To address the problem of sexual assault, the University must evaluate its infrastructure

It wouldn’t be a typical crisis at the University without a disappointing response from the Board of Visitors. At their meeting last Tuesday, Board reactions ranged from welcome but vague, such as the new “zero tolerance” resolution, to misguided, such as Stephen Long’s immediate instinct to invoke straw men who “randomly point fingers and call for heads to roll.” After this past meeting, there’s a danger that the University is headed towards milquetoast reforms that do little to the change core dynamics of the sexual assault situation. There’s no reason we should have to accept this. The University community should take a hard look at the root causes of sexual violence rather than papering over them with half-measures that will fade away as surely as the underlying problems will not.

One notable fixture of the meeting was Board members pointing to alcohol as a major contributor to rape; L.D. Britt remarked “excessive drinking is the fuel” of the University’s cultural problems. On one hand, it isn’t a huge leap to acknowledge alcohol probably makes it easier for rapists to manipulate and control potential victims. The National Institute on Alcohol Abuse and Alcoholism notes 97,000 students between the ages of 18 and 24 are victims of sexual assaults involving alcohol. That said, a University of Michigan study this year observed that binge drinking among college students has declined 18 percent since 1991, while college students who report getting drunk in the past month has declined 11 percent over the same period. This data belies the notion that sexual assault on college campuses is now a major problem because of some new, out of control epidemic of underage drinking. It doesn’t make sense to blame alcohol for a much wider problem of misogyny and gender violence. American rates of alcohol consumption are also the lowest among the developed world, while rates of rape in the United States are fourth highest among advanced countries of the Organization of Economic Cooperation and Development. Alcohol may facilitate sexual assault, but it does not magically convince people that violating another person is a good idea; that issue is much more deeply rooted.

What is far more important than whether people drink alcohol is the context in which it is consumed. At a bar, trained bartenders make judgments about whom to serve, and proprietors can be held liable for incidents on and near their property. Laughable fake ID regime aside, because they have liquor licenses, professional security and regulatory oversight, bars offer a fairly safe environment for alcohol consumption. In contrast to private parties in which the onus is on a scared person to leave, someone drinking at a bar is usually safe staying where they are. Similarly, in dorms there are almost always trained RAs or non-intoxicated peers available to assist a potential victim. This not to say rapes don’t happen in dorms, rather that there is a built-in infrastructure to prevent assaults from occurring.

Off-Grounds apartments are also major sites of alcohol consumption. There is certainly higher risk of sexual assault at apartments than at bars or dorms, but most apartments are fairly small settings where roommates or other guests can notice and then intervene in the case of potential sexual assault. Predators can exploit their surroundings somehow, but given the scale of most off-Grounds housing (and that most apartment parties are run with restrictive lists), significant informal safeguards against rape are in place.

[Rows of pointing data]
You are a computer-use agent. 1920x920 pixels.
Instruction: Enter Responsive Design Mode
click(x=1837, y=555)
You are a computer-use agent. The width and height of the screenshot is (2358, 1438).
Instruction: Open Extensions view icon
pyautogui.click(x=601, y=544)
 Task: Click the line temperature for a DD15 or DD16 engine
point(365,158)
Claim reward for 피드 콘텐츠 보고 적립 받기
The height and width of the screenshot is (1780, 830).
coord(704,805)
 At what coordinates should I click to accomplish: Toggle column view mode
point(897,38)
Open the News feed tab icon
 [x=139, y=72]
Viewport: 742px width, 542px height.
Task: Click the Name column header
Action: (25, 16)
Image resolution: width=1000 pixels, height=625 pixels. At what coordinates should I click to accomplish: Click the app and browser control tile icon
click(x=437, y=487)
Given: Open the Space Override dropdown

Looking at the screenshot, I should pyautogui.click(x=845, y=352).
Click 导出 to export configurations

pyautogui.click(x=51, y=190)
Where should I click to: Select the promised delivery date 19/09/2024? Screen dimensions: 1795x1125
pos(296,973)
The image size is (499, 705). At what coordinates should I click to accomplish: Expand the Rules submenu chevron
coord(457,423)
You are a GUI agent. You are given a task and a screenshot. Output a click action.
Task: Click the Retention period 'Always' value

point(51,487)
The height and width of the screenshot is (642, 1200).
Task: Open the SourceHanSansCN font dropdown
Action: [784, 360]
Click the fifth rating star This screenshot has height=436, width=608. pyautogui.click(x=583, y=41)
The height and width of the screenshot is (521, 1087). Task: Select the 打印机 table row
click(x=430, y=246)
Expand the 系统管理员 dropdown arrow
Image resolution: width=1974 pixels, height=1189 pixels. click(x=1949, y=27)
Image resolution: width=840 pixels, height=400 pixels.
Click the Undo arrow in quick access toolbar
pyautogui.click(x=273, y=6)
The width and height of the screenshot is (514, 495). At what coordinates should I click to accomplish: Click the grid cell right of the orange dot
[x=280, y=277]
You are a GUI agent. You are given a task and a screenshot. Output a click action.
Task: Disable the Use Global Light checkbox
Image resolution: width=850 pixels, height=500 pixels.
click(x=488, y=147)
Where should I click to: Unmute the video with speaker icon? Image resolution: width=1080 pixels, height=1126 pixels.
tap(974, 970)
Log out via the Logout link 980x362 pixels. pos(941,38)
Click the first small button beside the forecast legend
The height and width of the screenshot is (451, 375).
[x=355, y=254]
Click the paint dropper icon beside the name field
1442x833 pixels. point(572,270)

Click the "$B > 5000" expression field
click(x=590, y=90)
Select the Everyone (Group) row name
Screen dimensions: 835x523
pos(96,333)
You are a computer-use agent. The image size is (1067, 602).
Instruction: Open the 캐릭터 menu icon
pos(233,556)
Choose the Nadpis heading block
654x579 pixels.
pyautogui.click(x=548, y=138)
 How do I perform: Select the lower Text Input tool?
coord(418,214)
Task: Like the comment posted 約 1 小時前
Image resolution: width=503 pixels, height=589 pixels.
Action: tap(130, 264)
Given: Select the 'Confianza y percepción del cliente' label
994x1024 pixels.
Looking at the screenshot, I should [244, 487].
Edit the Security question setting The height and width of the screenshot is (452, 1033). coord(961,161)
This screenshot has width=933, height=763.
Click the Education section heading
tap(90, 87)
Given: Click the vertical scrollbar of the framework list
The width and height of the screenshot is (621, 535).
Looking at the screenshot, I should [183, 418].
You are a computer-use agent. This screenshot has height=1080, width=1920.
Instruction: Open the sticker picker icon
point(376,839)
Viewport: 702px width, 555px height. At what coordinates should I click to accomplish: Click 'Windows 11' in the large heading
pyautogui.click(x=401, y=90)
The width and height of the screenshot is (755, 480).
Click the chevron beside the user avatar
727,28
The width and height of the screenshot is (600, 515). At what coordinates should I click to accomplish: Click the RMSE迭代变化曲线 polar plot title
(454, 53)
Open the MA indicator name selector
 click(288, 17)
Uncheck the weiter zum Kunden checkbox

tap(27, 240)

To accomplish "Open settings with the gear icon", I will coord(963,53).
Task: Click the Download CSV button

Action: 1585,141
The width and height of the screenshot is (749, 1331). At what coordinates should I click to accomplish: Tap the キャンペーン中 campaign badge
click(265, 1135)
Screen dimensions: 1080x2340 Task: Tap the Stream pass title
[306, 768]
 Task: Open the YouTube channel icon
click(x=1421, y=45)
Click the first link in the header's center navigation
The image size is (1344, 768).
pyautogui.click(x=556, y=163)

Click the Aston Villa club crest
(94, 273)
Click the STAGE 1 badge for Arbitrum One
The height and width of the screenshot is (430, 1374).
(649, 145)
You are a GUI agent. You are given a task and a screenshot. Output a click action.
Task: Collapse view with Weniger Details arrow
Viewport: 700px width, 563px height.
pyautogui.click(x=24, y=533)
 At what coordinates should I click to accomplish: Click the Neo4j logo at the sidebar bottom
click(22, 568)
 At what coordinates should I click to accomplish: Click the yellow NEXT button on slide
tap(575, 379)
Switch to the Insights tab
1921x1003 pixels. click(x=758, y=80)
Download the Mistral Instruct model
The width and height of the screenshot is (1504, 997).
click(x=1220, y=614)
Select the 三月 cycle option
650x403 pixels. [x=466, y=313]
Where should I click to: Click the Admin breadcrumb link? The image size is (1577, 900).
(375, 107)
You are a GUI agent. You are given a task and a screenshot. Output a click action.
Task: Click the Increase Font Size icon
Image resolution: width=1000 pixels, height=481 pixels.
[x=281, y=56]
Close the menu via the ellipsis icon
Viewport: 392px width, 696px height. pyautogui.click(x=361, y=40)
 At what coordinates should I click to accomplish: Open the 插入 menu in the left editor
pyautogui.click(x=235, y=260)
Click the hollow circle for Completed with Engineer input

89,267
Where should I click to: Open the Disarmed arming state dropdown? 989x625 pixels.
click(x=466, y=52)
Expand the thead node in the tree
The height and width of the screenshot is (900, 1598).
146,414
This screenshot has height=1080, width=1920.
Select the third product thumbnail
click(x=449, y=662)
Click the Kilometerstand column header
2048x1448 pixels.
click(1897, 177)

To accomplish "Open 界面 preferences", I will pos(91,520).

• Things to do
(1) In the op-ed on campus sexual assault, by what percentage has binge drinking among college students declined since 1991, according to the University of Michigan study?
(2) Please echo the op-ed on campus sexual assault word for word, from "What is far" to "assaults from occurring.".
(3) Carry on the op-ed on campus sexual assault from the point where it stops.

• Task-by-task outputs
(1) 18 percent

(2)
What is far more important than whether people drink alcohol is the context in which it is consumed. At a bar, trained bartenders make judgments about whom to serve, and proprietors can be held liable for incidents on and near their property. Laughable fake ID regime aside, because they have liquor licenses, professional security and regulatory oversight, bars offer a fairly safe environment for alcohol consumption. In contrast to private parties in which the onus is on a scared person to leave, someone drinking at a bar is usually safe staying where they are. Similarly, in dorms there are almost always trained RAs or non-intoxicated peers available to assist a potential victim. This not to say rapes don’t happen in dorms, rather that there is a built-in infrastructure to prevent assaults from occurring.

(3)
This leaves us with the drinking environment that has gotten the most discussion in the University and national media: fraternities. Most of the conversation has revolved around what kind of person is a member of a fraternity, but I think most of that discussion is unproductive and polarizing. What is productive is to examine institutional structures. The overwhelming majority of fraternity men are not rapists nor would they ever consider committing or condoning sexual violence, but as President Sullivan said on Monday, “There is great concern that a sexual predator can hide out in a fraternity, and therefore that fraternal social activities pose literal dangers to their guests.” This has nothing to do with whether fraternities contain a vast majority of good people (I have no doubt they do). It has everything to do with the fact that fraternities have houses with unwatched upstairs and padlocked doors, the ability to widely distribute unidentifiable mixed drinks to unknowing first-year girls and national organizations with comprehensive systems for deflecting liability. A rapist on a college campus is three times more likely to participate in a fraternity than not and sorority women are 74 percent more likely to be sexually assaulted than nonaffiliated women. Again, whether most people in fraternities are well-meaning individuals is beside the point; the faceless institutions in which these good people exist are flawed.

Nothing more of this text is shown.